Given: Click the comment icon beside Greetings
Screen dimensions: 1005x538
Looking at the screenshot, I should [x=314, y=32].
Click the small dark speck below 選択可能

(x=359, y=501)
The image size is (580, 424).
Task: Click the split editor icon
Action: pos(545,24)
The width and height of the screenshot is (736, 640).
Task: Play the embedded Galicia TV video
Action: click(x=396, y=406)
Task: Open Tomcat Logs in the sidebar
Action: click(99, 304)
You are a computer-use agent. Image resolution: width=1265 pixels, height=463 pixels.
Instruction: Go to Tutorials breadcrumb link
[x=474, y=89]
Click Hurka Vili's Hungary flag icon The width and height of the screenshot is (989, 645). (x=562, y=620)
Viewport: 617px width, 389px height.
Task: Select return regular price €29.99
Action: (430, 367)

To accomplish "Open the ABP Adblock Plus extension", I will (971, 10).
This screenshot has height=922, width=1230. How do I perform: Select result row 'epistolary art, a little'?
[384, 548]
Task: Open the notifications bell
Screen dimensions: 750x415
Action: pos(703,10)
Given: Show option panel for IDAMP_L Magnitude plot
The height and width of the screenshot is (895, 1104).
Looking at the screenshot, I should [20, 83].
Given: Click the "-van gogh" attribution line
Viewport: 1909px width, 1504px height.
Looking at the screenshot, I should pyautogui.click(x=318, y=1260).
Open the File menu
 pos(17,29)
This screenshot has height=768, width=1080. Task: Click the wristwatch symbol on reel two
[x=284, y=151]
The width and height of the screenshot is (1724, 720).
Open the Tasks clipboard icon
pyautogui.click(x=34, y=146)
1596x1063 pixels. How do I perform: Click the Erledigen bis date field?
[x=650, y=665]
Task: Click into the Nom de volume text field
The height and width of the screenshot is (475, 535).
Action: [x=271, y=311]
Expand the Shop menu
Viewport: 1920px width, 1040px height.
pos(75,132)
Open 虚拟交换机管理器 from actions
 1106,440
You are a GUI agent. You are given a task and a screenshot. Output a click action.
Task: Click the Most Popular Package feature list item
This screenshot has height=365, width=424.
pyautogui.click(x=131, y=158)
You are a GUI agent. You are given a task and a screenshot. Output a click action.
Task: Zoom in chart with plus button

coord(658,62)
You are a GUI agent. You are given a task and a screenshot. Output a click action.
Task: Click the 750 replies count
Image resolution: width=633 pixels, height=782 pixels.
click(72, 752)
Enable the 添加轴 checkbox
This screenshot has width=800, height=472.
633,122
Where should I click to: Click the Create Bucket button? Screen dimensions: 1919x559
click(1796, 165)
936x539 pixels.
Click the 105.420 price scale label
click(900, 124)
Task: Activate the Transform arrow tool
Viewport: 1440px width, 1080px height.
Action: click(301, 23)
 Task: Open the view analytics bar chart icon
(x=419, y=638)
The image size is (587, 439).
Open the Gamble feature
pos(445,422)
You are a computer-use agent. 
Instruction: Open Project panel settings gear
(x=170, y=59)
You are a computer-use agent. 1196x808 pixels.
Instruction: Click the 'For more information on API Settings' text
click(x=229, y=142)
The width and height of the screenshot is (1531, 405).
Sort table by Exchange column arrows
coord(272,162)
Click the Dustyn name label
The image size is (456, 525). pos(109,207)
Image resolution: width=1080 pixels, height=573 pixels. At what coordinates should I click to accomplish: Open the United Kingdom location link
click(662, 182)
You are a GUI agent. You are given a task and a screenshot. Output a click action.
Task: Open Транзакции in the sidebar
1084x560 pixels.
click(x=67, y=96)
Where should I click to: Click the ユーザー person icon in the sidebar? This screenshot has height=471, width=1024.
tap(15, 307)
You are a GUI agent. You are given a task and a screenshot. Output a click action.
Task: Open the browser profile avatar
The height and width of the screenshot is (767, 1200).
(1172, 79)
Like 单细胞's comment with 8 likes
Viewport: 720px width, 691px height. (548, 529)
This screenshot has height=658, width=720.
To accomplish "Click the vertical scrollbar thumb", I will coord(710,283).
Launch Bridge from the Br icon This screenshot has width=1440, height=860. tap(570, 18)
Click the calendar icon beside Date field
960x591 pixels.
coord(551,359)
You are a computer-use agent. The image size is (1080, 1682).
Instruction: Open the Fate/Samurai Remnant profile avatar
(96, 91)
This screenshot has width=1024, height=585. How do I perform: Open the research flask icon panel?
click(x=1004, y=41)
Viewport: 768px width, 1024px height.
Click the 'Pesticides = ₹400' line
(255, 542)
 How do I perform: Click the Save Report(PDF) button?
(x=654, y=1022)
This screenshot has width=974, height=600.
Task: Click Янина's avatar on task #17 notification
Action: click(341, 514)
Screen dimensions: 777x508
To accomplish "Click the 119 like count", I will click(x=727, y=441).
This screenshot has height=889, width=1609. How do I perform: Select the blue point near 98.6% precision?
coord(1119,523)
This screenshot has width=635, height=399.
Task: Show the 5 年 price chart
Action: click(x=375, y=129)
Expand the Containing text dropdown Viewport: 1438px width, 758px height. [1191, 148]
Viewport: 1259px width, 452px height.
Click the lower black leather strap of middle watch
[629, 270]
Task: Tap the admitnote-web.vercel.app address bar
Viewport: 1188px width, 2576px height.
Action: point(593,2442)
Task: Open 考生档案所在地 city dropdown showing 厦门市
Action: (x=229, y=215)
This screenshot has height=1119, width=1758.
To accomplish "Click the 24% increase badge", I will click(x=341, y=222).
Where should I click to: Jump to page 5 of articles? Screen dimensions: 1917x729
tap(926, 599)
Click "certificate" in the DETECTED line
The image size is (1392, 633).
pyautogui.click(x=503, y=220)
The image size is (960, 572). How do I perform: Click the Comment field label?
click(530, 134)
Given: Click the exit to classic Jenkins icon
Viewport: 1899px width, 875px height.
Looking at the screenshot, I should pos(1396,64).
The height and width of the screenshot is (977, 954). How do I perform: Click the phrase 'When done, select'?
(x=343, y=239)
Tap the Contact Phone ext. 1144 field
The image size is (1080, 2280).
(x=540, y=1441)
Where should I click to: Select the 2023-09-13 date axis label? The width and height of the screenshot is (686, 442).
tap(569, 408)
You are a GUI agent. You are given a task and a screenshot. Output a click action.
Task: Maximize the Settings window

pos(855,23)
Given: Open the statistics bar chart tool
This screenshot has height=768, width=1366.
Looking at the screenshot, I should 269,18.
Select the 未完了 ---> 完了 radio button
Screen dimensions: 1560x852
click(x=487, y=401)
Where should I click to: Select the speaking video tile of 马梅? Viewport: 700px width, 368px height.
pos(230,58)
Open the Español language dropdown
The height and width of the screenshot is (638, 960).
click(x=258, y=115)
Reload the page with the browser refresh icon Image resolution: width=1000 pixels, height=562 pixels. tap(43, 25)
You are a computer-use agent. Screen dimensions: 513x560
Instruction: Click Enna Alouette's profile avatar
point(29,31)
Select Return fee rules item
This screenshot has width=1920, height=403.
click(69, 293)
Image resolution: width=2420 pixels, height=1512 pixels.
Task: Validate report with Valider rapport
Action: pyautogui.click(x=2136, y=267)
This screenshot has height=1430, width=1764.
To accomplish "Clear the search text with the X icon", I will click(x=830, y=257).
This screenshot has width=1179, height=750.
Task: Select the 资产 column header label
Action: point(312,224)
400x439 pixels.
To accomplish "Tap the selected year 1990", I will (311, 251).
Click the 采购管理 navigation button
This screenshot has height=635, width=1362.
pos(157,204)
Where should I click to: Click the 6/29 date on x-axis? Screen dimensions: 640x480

☆ ☆ ☆

### HOW TO COMPLETE THIS TASK
Go through the records and report each line that contains "tool".

### EXERCISE RESPONSE
Task: Activate the Transform arrow tool
Given: Open the statistics bar chart tool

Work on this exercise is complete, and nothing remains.